In a previous interview with EIR published on Sept. 18, 2015 Dr. Ghoranneviss described Iran’s impressive fusion program, and provided photographs of its research tokamak.
Next steps include Iranian participation in ongoing fusion experiments in Europe, upgrading its science education programs, and the design and construction of new test facilities in its own program, preparatory to its contributions directly to ITER.
OTHER
The CDU `Young Turks’ in Germany: Anti-Islam, Anti-China, Anti-Russia
Aug. 18 (EIRNS)—One of the big problems of the German Christian Democrats is the fact that there is no reasonable candidate (not yet, at least…) among their leaders to replace Chancellor Angela Merkel or Finance Minister Wolfgang Schäuble. The removal of potential alternatives by intrigues and the like tricks has been a key source of the power of the Merkel-Schäuble team, but at the same time created a vacuum, which the younger generation of CDU politicians—if anything even more British than Merkel-Schäuble, are planning to fill.

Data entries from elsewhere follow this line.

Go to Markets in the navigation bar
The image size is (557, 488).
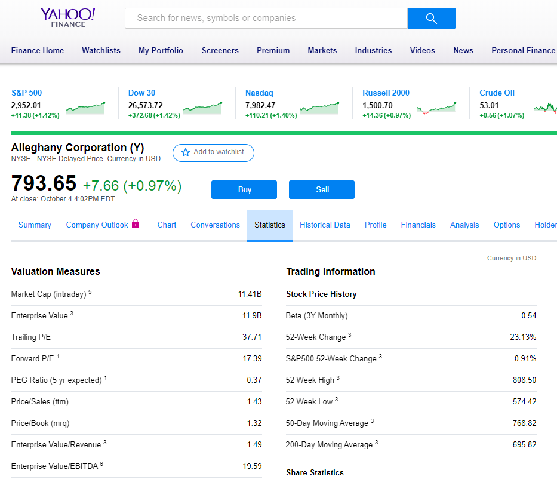(x=322, y=51)
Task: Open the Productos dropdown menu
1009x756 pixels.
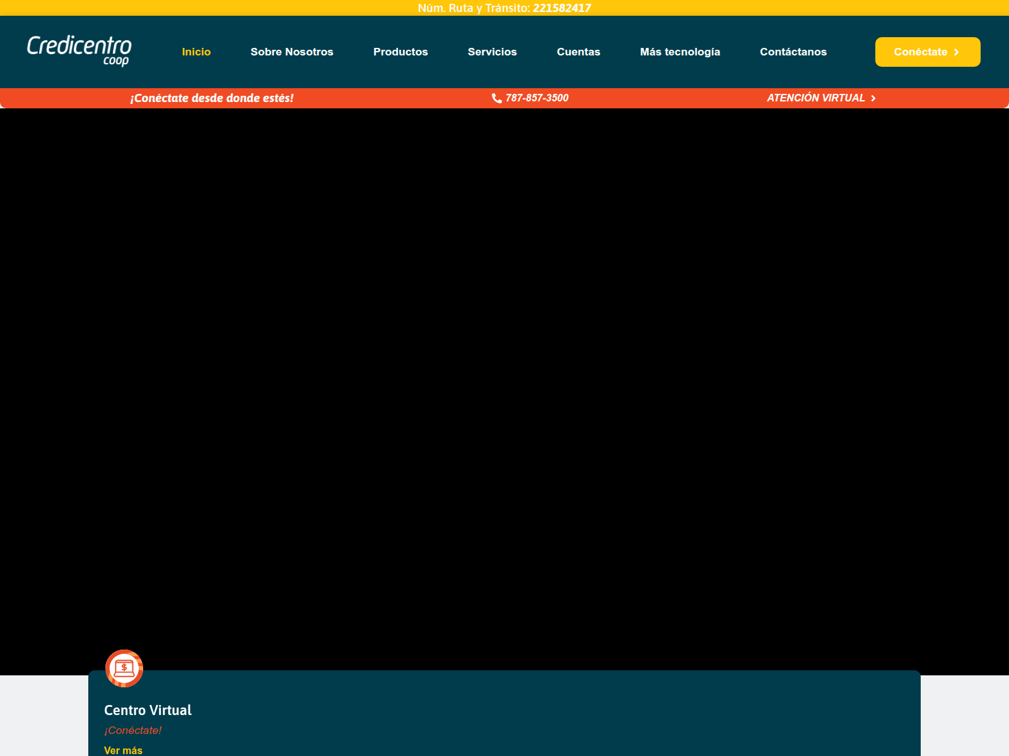Action: 400,52
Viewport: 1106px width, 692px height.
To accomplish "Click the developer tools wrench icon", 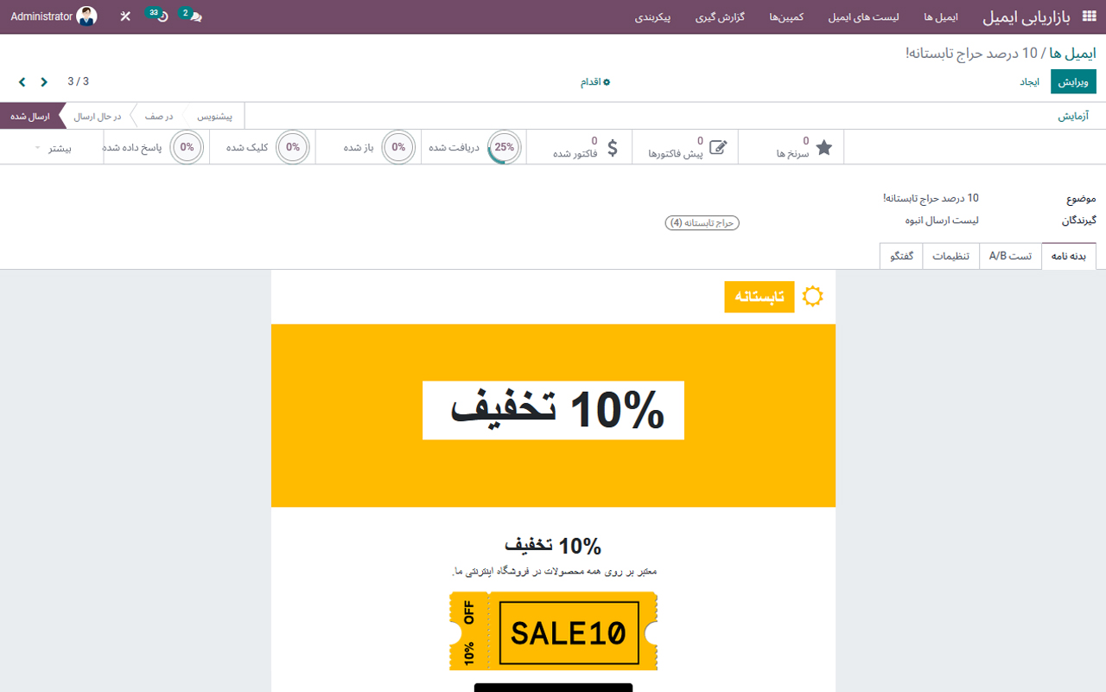I will pos(124,16).
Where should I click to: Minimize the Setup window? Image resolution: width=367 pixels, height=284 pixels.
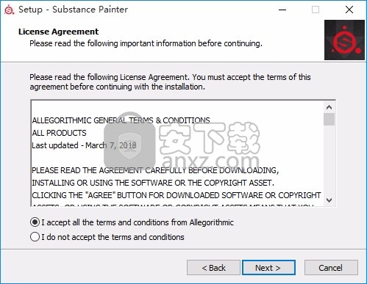coord(282,10)
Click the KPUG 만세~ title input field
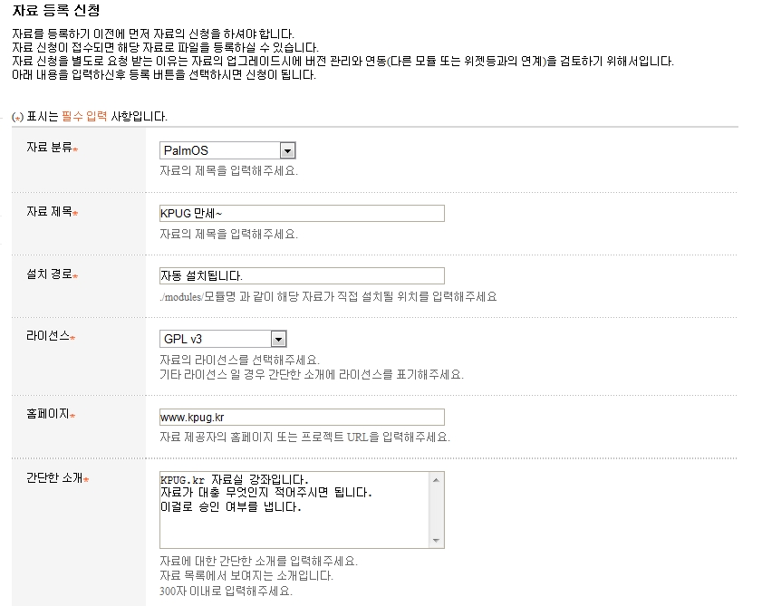Screen dimensions: 762x606 pos(302,214)
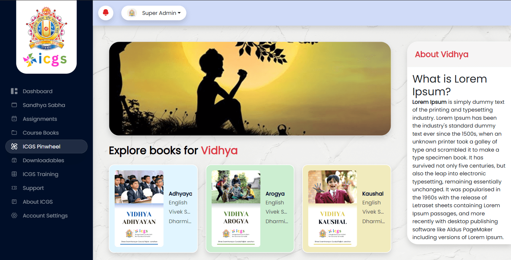
Task: Expand the Super Admin dropdown
Action: click(x=161, y=13)
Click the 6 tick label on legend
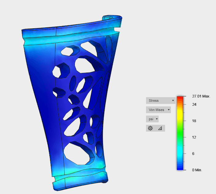 tap(193, 154)
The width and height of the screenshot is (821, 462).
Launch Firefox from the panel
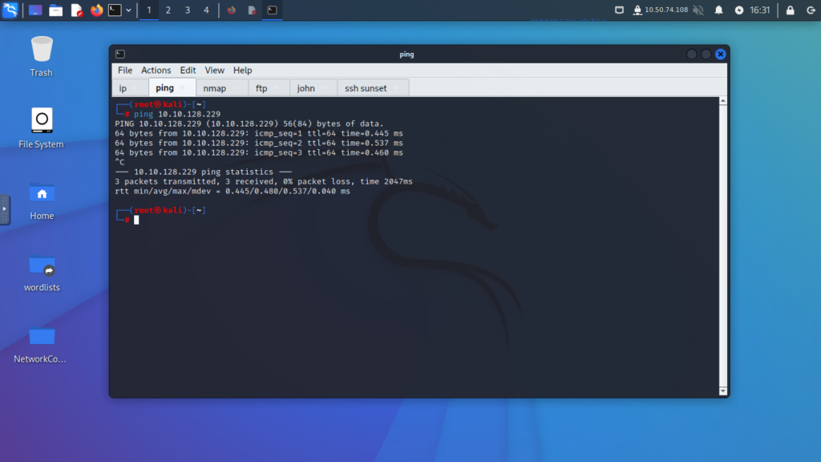(x=97, y=10)
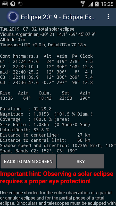The height and width of the screenshot is (206, 116).
Task: Tap the Firefox swirl notification icon
Action: tap(13, 4)
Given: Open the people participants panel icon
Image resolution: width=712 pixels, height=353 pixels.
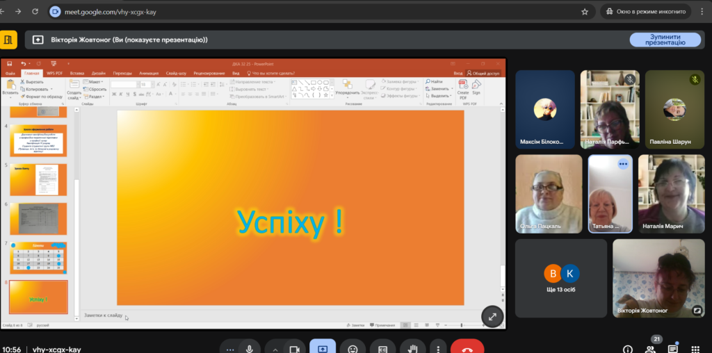Looking at the screenshot, I should [650, 347].
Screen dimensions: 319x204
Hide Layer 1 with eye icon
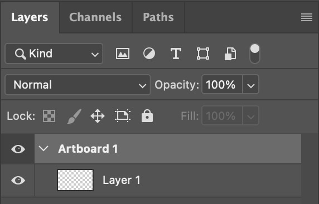18,180
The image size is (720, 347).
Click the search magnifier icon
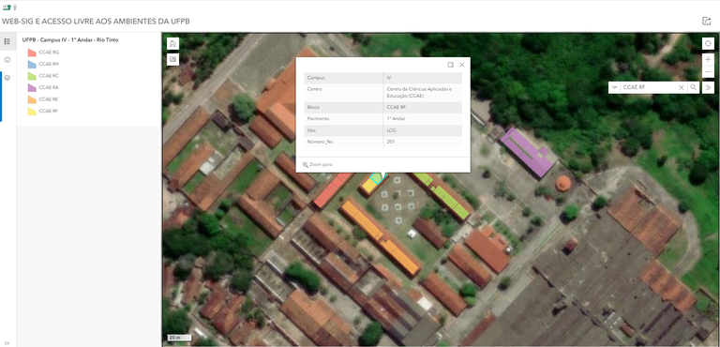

One of the “Young Turks” is Jens Spahn, a Catholic homosexual and trained banker, whom certain circles already see as a coming Chancellor of Germany (after Merkel). An assistant minister of finance, he is in charge of the bail-in implementation, a robbery of depositors comparable to the robbery Spahn oversaw before as health policy spokesman for the CDU, when he was pushing streamlining of the hospital and medical system.
Spahn is also a leading propagandist of the issue that “Islam does not belong to Germany,” which he reiterated in an op-ed in the Frankfurter Allgemeine Zeitung daily today, declaring that burka, burkini and hijab are alien to German culture and society and should be banned. On that and the other issues, Spahn is joined by Julia Klöckner, CDU chairwoman in the state of Rhineland-Palatinate.
Spahn and Klöckner both were leading figures of a nationwide campaign after the New Year’s Eve incident in Cologne, involving an organized mass molesting, harassment and theft presumably committed by a mob of “Moroccans”—the campaign claiming that by nature and education, all Muslim men are a threat to German women and to the public security. Granted, burka and hijab are a challenge to many Germans, as are the long beards of Muslims. The idea that banning burkas will contribute to better security inside Germany, however populist, does not work in France where there is such a ban, and it may just escalate frictions between nominally Christian Germans and Muslims in Germany.
Both Spahn and Klöckner are also anti-Russian (Spahn on the issue of gays) and anti-Chinese.